The bottom line is clear: Our vital interests in Afghanistan are limited and military victory is not the key to achieving them. On the contrary, waging a lengthy counterinsurgency war in Afghanistan may well do more to aid Taliban recruiting than to dismantle the group, help spread conflict further into Pakistan, unify radical groups that might otherwise be quarreling amongst themselves, threaten the long-term health of the U.S. economy, and prevent the U.S. government from turning its full attention to other pressing problems. -- Afghanistan Study Group

Sunday, March 9, 2008

News of the Day for Sunday, March 9, 2008

U.S. soldiers secure the area next to a damaged U.S. military vehicle after a roadside bomb explosion during the Sukhumi clearing operation in the area of Al-leg, some 60 kilometers (40 miles) south of Baghdad, Iraq, Friday, March 7, 2008. Two roadside bombs exploded during Friday's operation, the first one in the morning, damaged a U.S. army vehicle, and the second one in the late afternoon, wounded five Iraqi volunteer civilians.
(AP Photo/Petros Giannakouris) This happened a couple of days ago, but the military doesn't often allow photographs of the immediate aftermath of these attacks so I thought people would be interested in seeing it. This one was not particularly effective but you can still see the kind of damage it did. -- C


Reported Security Incidents

Near Haditha

Four killed by a roadside bomb on the road between Haditha and Baiji.

Tikrit

One police officer killed, three injured in bomb attack on their patrol. Two similar attacks on police patrols in the city caused no injuries. VoI says no damage was caused by these two bombs, but DPA says shops were damaged.

Iskandariya

Gunmen storm the house of a neighborhood supervisor, killing him and his son. Police later kill four people said to be suspects in the incident.

Mosul

Remotely detonated car bomb in a garage kills two civilians, injures 5.
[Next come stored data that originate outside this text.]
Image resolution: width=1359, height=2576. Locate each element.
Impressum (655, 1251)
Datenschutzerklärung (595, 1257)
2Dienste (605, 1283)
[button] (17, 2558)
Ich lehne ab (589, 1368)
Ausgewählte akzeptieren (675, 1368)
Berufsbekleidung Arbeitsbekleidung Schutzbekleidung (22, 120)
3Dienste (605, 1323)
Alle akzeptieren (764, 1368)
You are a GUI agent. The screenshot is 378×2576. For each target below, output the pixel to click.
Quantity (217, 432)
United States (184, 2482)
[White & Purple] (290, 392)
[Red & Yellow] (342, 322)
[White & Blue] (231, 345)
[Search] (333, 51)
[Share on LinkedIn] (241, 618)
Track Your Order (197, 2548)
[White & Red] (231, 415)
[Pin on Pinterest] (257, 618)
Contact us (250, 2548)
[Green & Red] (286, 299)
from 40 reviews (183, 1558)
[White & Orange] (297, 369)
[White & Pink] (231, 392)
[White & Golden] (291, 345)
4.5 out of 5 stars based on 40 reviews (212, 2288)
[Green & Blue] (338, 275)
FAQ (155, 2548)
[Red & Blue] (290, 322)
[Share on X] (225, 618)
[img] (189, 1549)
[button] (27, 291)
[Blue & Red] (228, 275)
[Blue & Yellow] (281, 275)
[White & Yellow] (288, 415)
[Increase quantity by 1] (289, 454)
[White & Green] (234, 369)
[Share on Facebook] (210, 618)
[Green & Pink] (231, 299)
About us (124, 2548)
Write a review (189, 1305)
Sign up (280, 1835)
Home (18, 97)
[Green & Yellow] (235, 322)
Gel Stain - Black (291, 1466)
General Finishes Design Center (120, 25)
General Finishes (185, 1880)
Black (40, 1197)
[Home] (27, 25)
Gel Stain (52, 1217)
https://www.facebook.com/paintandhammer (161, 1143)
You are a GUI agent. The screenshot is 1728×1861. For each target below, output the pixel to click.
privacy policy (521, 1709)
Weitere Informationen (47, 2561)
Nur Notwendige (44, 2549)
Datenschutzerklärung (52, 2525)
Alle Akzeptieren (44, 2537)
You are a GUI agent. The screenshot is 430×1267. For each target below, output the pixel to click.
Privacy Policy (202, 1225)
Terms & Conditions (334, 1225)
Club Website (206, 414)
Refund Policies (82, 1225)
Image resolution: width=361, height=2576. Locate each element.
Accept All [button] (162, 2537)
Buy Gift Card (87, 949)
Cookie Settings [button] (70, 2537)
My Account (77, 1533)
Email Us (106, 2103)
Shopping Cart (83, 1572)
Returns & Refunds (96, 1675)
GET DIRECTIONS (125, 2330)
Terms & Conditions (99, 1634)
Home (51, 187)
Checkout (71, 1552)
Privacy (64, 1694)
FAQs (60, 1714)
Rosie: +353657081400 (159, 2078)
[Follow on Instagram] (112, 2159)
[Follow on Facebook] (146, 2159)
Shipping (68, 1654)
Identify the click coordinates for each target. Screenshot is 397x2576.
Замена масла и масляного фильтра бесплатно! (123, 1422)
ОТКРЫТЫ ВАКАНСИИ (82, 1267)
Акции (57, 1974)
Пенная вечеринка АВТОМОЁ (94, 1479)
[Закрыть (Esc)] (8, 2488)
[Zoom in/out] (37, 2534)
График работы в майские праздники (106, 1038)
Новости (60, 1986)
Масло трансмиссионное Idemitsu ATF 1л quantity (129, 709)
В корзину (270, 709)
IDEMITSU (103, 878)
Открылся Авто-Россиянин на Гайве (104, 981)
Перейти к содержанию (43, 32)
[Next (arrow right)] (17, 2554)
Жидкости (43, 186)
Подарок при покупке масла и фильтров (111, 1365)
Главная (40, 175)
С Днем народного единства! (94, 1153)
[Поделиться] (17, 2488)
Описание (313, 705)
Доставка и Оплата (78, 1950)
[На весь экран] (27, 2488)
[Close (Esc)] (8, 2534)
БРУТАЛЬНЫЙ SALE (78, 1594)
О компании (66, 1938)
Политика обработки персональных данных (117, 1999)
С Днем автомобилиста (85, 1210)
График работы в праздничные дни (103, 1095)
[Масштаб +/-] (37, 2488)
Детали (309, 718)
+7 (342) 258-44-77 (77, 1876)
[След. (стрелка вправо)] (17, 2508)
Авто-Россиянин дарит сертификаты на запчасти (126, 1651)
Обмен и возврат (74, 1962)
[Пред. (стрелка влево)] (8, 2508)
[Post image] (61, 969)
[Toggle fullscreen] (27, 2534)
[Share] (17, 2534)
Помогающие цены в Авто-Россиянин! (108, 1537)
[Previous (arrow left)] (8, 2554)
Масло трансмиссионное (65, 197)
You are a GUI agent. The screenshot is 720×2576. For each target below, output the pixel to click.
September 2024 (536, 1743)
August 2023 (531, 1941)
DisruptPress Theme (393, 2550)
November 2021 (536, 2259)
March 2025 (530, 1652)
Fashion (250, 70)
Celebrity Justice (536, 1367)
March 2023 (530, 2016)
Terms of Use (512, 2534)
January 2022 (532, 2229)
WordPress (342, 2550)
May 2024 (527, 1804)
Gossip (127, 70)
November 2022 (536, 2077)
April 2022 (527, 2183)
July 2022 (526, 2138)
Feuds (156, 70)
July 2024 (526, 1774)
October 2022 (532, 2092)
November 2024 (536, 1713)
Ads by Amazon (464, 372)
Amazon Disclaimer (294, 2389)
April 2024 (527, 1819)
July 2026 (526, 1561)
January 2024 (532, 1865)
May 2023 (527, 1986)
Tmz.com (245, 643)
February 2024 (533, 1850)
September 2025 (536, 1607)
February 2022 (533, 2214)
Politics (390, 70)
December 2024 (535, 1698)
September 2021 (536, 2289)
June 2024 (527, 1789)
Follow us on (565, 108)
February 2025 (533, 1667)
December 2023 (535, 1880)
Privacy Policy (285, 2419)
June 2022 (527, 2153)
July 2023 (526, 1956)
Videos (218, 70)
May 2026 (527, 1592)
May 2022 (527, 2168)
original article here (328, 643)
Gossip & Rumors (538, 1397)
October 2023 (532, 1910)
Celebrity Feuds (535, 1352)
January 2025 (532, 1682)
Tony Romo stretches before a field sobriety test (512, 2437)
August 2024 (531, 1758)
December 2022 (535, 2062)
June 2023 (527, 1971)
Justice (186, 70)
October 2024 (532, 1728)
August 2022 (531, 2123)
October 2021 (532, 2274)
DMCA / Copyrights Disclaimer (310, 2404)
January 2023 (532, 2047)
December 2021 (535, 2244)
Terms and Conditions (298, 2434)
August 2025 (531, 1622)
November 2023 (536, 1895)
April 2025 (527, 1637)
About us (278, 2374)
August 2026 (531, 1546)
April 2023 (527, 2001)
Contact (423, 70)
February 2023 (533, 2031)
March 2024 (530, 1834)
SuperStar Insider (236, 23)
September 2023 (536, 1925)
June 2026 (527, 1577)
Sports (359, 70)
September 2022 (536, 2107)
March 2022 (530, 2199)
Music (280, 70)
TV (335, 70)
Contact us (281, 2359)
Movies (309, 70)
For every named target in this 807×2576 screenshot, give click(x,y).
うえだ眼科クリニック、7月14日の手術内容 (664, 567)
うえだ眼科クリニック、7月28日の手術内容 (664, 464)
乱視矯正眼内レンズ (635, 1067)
Musayab (south of Baghdad)

A boy is killed by a roadside bomb.

Karbala

Police arrest 34 people, including 3 believed to belong to the Ahmed al-Yamani Organization. This is the outlawed messianic movement which has frequently clashed with the authorities in the Shiite south. It is unclear whether the others arrested are suspected militia members, or common criminals.

Baquba

A civilian is killed by gunmen suspected of belonging to the al Qaeda in Iraq organization.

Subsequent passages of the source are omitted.